On the Learning Curves of Revenue Maximization

2026-04-29Machine Learning

Machine LearningData Structures and AlgorithmsComputer Science and Game Theory
AI summary

The authors study how quickly algorithms improve their revenue predictions as they see more data, focusing on selling a single item to one buyer. Unlike earlier work that looks at the worst-case scenarios, they examine actual learning curves that show error reduction over time. They find that while some algorithms eventually learn perfectly, this can be very slow unless the best price is fixed, in which case the error decreases at a steady rate. For buyers with a limited set of possible values, learning happens much faster than previously thought. Overall, their work provides a clearer picture of how learning speed changes depending on buyer behavior and pricing.

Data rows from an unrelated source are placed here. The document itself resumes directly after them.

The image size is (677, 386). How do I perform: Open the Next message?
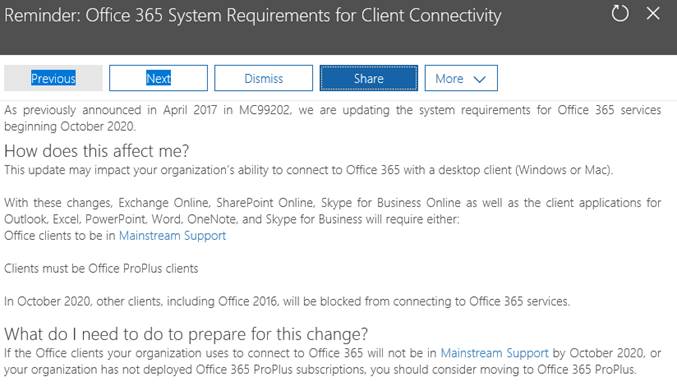pyautogui.click(x=158, y=78)
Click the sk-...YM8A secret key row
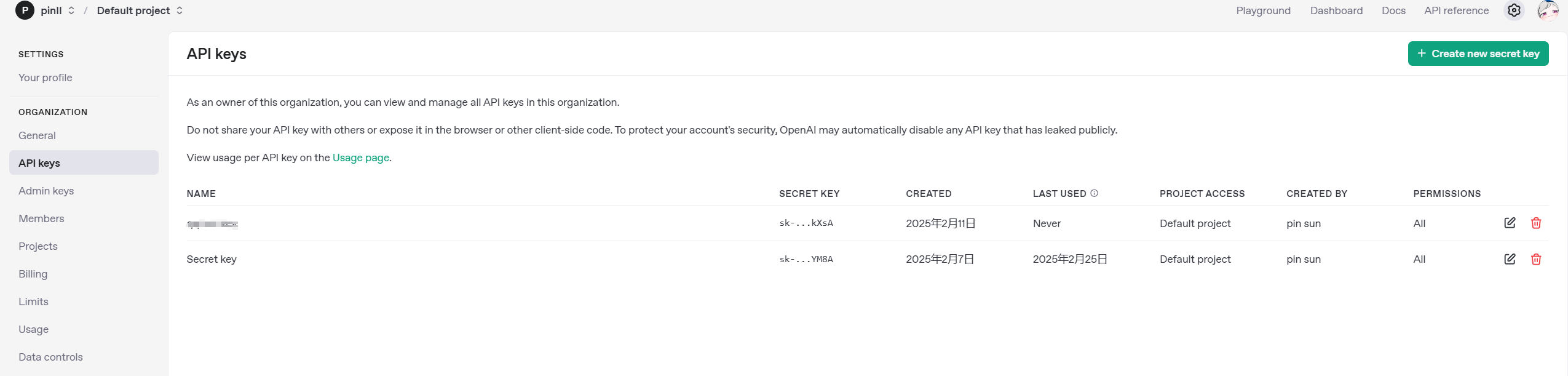 point(806,259)
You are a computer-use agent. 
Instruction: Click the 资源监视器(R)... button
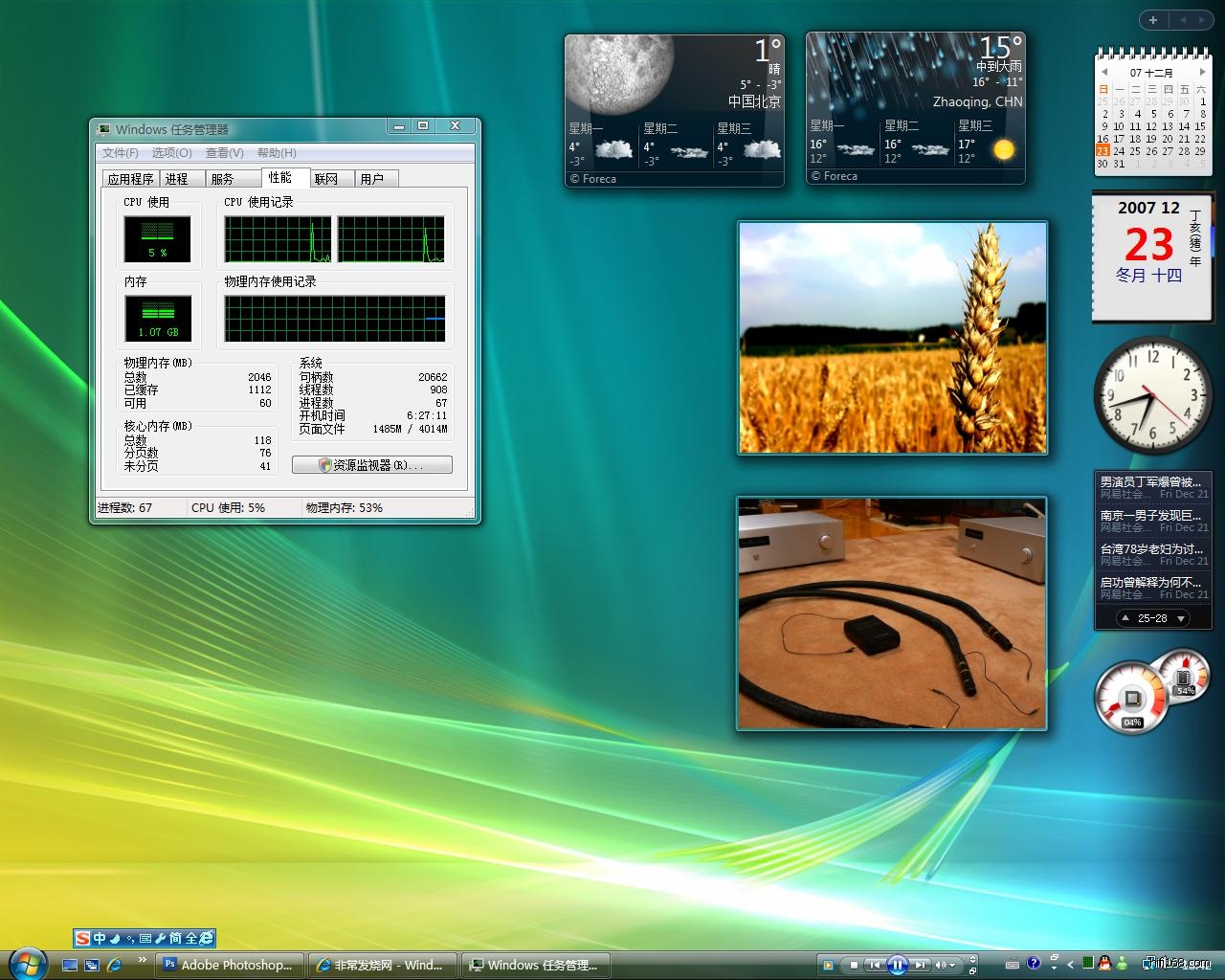click(371, 465)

learning curvesrevenue maximizationBayes-consistent algorithmPAC learning frameworkgeneralization abilityvaluation distributionerror decay ratesingle-item auctionsample complexitydiscrete value distributions
Authors
Steve Hanneke, Alkis Kalavasis, Shay Moran, Grigoris Velegkas
Abstract
Learning curves are a fundamental primitive in supervised learning, describing how an algorithm's performance improves with more data and providing a quantitative measure of its generalization ability. Formally, a learning curve plots the decay of an algorithm's error for a fixed underlying distribution as a function of the number of training samples. Prior work on revenue-maximizing learning algorithms, starting with the seminal work of Cole and Roughgarden [STOC, 2014], adopts a distribution-free perspective, which parallels the PAC learning framework in learning theory. This approach evaluates performance against the hardest possible sequence of valuation distributions, one for each sample size, effectively defining the upper envelope of learning curves over all possible distributions, thus leading to error bounds that do not capture the shape of the learning curves. In this work we initiate the study of learning curves for revenue maximization and provide a near-complete characterization of their rate of decay in the basic setting of a single item and a single buyer. In the absence of any restriction on the valuation distribution, we show that there exists a Bayes-consistent algorithm, meaning that its learning curve converges to zero for any arbitrary valuation distribution as the number of samples $n \to \infty$. However, this convergence must be arbitrarily slow, even if the optimal revenue is finite. In contrast, if the optimal revenue is achieved by a finite price, then the optimal rate of decay is roughly $1/\sqrt{n}$. Finally, for distributions supported on discrete sets of values, we show that learning curves decay almost exponentially fast, a rate unattainable under the PAC framework.